At this small village, tourists visit Bushmen paintings, women weavers, a local farmer and, in return, these villages get a fee.
 
Apart from the conventional vehicle safaris, it also provides mountain bike safaris where tourists alongside the camp’s wilderness trail guides tracks elephant paths.
 
It also provides a wilderness walk at which tourists sleep in the bush under a multi day safari.
 
The major project going at Mashatu is The Central Limpopo River Valley  Elephant Research Project.
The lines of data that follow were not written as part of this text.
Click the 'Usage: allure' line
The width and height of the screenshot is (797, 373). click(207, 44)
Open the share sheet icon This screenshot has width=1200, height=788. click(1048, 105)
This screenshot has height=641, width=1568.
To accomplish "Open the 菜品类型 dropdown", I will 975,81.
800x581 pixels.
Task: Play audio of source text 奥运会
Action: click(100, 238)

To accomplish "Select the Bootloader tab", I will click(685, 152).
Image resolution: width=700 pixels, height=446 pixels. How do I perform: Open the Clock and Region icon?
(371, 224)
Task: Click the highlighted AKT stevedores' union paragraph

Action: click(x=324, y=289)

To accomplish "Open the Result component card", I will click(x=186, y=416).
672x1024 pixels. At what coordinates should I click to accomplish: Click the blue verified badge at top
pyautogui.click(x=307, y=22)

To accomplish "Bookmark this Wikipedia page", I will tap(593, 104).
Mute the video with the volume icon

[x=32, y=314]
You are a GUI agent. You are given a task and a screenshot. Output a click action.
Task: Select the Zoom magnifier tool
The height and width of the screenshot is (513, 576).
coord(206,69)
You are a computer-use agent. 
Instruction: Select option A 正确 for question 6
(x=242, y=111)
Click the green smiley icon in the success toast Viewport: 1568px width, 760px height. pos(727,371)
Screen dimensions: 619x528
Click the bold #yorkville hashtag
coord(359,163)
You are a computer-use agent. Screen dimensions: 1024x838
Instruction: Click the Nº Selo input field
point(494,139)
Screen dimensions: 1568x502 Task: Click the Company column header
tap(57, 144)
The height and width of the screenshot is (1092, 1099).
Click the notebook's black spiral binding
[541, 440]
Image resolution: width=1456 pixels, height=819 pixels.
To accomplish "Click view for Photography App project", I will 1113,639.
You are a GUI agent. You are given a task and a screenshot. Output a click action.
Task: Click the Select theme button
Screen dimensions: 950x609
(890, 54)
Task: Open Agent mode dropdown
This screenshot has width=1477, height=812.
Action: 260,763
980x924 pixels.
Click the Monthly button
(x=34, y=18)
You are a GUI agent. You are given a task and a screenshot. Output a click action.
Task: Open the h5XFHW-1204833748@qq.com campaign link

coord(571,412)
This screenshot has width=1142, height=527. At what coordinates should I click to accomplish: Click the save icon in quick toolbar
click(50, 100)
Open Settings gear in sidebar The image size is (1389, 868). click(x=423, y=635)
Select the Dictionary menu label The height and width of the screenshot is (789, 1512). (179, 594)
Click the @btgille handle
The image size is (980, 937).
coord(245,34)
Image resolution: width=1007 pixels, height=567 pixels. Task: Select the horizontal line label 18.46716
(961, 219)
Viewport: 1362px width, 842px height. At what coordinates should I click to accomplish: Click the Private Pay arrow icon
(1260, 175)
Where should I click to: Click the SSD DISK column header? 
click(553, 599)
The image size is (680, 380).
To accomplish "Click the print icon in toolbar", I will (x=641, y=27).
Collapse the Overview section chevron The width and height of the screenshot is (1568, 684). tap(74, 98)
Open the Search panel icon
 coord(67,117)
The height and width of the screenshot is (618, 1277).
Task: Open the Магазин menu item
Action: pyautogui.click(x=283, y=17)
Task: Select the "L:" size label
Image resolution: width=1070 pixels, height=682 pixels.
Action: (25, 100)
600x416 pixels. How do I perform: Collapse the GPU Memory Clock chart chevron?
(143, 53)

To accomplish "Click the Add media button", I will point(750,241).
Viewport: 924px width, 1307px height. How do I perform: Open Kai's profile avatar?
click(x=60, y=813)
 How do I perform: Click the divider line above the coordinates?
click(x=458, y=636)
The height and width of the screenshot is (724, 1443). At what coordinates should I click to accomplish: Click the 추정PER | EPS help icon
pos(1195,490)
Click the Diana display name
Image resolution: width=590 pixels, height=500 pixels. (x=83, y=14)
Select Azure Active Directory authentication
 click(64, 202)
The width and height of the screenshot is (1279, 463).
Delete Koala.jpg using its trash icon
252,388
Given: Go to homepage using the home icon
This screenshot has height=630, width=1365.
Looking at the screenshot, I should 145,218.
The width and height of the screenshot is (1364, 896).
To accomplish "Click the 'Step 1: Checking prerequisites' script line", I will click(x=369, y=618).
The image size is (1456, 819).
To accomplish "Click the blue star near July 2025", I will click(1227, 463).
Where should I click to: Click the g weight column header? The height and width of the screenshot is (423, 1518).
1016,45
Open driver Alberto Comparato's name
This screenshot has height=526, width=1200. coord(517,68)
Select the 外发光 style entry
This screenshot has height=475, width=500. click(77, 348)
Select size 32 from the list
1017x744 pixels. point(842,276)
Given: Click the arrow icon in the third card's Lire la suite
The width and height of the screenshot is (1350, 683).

It has been ongoing for more than 10 years and examines the population dynamics and movement patterns of the elephants in the Tuli.
 
The Tuli area is one of Botswana’s high elephant concentration areas apart from the Chobe area.┬á The project comes along the predator research at Mashatu.
 
It primarily focuses on lions and leopards. This is top list of the tourist activities at the game reserve.
 
Mashatu has 14 rooms that can take 28 people sharing after it downsized in 2003. Kontle explained the move was to create a personal experience at the 4 star facility as, previously, there were many people and running more like a hotel. 
 
 
Just like the many accommodation facilities in the country, Mashatu, the tourism outfit  in the eastern corner of Botswana did not get much from the 2010 FIFA World Cup in South Africa.
 
Bobson Kontle, Camp Manager of the game reserve said this week that they were quiet during the one month of  the soccer tournament, coupled with the recession that kept most tourists away.